As Credit Crisis Continues to Thaw, Risks Remain

So far, the Fed’s magic is working as subprime leaves prime time…

The Federal Reserve and other global central banks have successfully tempered the credit crisis since mid-March. The Fed’s effective bailout of now defunct Bear Stearns created a floor under the subprime wreckage. The good news is that a host of high-risk credit indices have posted big rallies over the last eight weeks, including a blizzard of new fixed income issues hitting the markets as companies return en masse to fund their operations.

But don’t get too excited; the debt crisis is far from over.

LIBOR Rates Barely Budge Lower

While several indicators have improved recently, other pertinent sources of funding have started to percolate, suggesting the subprime crisis is now spreading from the mortgage-backed securitization market to consumer installment debt. Also, interbank lending rates have yet to fully recover from their pre-July 2007 levels, while bank credit is contracting, not expanding – an ominous sign as the United States struggles to escape a slowdown.

Three-month LIBOR rates or the London Interbank Borrowing Rate has barely narrowed since the Bear Stearns’ rescue as the majority of financial institutions continue to hoard cash and distrust overnight lending facilities.

While it’s safe to postulate that some areas of the credit markets have not relaxed, others have indeed started to breathe easier. Among those normalizing this spring is the subprime market.

Subprime is Finally Tamed

According to international credit rating agency, Fitch, banks have probably written off approximately 80% of their bad loans through mid-May. Some banks, including Switzerland’s Union Bank of Switzerland (UBS) continue to surprise the markets on a weekly basis with a host of spectacular losses tied to real estate, subprime, leveraged loans and auction rate securities.

For the most part, however, the subprime crisis is past its inflection point; what matters now is how and when other credit indicators important to the daily functioning of the U.S. and, therefore, global economy, normalize.

As of May 27, 2008, the subprime crisis has resulted in approximately $200 billion dollars’ worth of write-downs for global banks – mostly UBS and others in the United States and the United Kingdom. For the most part, Asia and Latin America have escaped the crisis and remain largely well capitalized and highly liquid compared to their peers in North America and parts of Western Europe. The securitization model, though still alive and kicking overseas, was not a primary investment source for Asian and Latin banks, which avoided most subprime products like collateralized debt obligations or CDOs.

Credit Spreads Narrow

As I continue to track the normalization of credit markets, I’m encouraged by the narrowing of credit spreads across several markets – a bullish development.

One key indicator I follow – the spread between three-month Treasury bills and three-month LIBOR has narrowed considerably since March to 0.85% from 1.83% back in early April. That tells me that the “safe haven” trade on short-term Treasury bills since the subprime crisis first erupted last summer is reversing as risk gradually returns to the credit markets. Prior to mid-April, three-month T-bills plunged way below the Federal Funds rate to a low of 0.81% -- severely overbought as investors scrambled for safety.

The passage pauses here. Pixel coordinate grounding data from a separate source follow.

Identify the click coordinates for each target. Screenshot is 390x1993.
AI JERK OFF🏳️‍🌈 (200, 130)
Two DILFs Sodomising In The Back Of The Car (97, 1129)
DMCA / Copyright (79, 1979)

Another bullish indicator now flashing green is the yield spread between 30-year municipal bonds and 30-year Treasury bonds.

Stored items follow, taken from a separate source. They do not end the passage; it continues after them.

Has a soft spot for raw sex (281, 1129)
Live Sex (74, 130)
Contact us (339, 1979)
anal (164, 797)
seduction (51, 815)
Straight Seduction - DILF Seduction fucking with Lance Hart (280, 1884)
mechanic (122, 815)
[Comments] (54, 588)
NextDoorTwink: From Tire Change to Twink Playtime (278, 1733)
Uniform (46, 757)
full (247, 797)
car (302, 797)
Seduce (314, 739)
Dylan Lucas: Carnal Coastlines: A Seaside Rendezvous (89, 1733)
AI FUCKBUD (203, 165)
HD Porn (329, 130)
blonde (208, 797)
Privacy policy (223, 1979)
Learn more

Prior to mid-March, the yield differential between 30-year municipal bonds and long-term T-bonds ballooned to their highest in history as investors fled municipal debt; the average yield on high quality municipal bonds has plummeted 70 basis points (0.70%) after reaching a peak on February 29. Earlier last winter, as yields soared, savvy investors like Bill Gross of PIMCO and venture capital investor, Wilbur Ross, scooped up those fat yields. In hindsight, that was a great speculation as yields have plunged versus T-bonds.

Also, some mortgage and financial companies, including non-financial issuers, are successfully raising capital again since April. Though financing remains much more expensive compared to 12 months ago, it’s nevertheless a positive development for global capital markets.

Beware of High Risk Debt Markets

High-yield bond indexes and preferred securities have also rallied since late March.

Preferred securities, which provide stock and income-like features, have also rallied. But preferred securities are mostly issued by financial services companies and write-downs are far from over. I would avoid preferred securities and those juicy, but dangerous yields.

The same is true for high-yield bonds and other busted credits, including subprime securities as the economy continues to slow. High-yield or junk bond defaults remain historically low at just below 2% of all outstanding issues; previous recessions have seen defaults surge almost three times this level. In my view, the recent rally is nothing more than a dead cat bounce. More junk bonds will default over the next 6-12 months.

The Next Credit Crisis: Consumer Installment Debt

I’m still highly dubious that credit markets have bottomed. Subprime is now largely history, but other segments of the credit spectrum that have a far more profound impact on the American consumer are just beginning to unravel.

The consumer is now threatened by a liquidity crisis as housing values continue to heavily contract and revolving credit instalment debt becomes harder to secure.

The culprit is less the write-downs themselves than a virtual “shutdown” in the securitization market, which, at its height, provided 66% of household borrowings in the first quarter of 2007. Without this market, consumer credit losses may be far worse than currently estimated. Auto loans, personal loans, mortgage loans and other segments of instalment debt are still contracting. Auto loans are especially vulnerable with defaults recently hitting a 10-year high of 3.4% in March. And more Americans are dropping the keys to their homes to their local lenders as housing values continue to plunge below the cost of their mortgages.

Consumer deflation has arrived at the absolute worst time as savings rate are barely positive. Soaring energy and food prices, declining home values, surging auto delinquency loans and gradually rising unemployment depict a growing liquidity crisis now underway for the consumer and most, if not all, instalment debt structured to finance domestic consumption. It’s not a pretty picture.

Stay defensive and avoid most debt markets, except high quality short-term Treasury’s and investment-grade bonds. The consumer credit bear market is underway.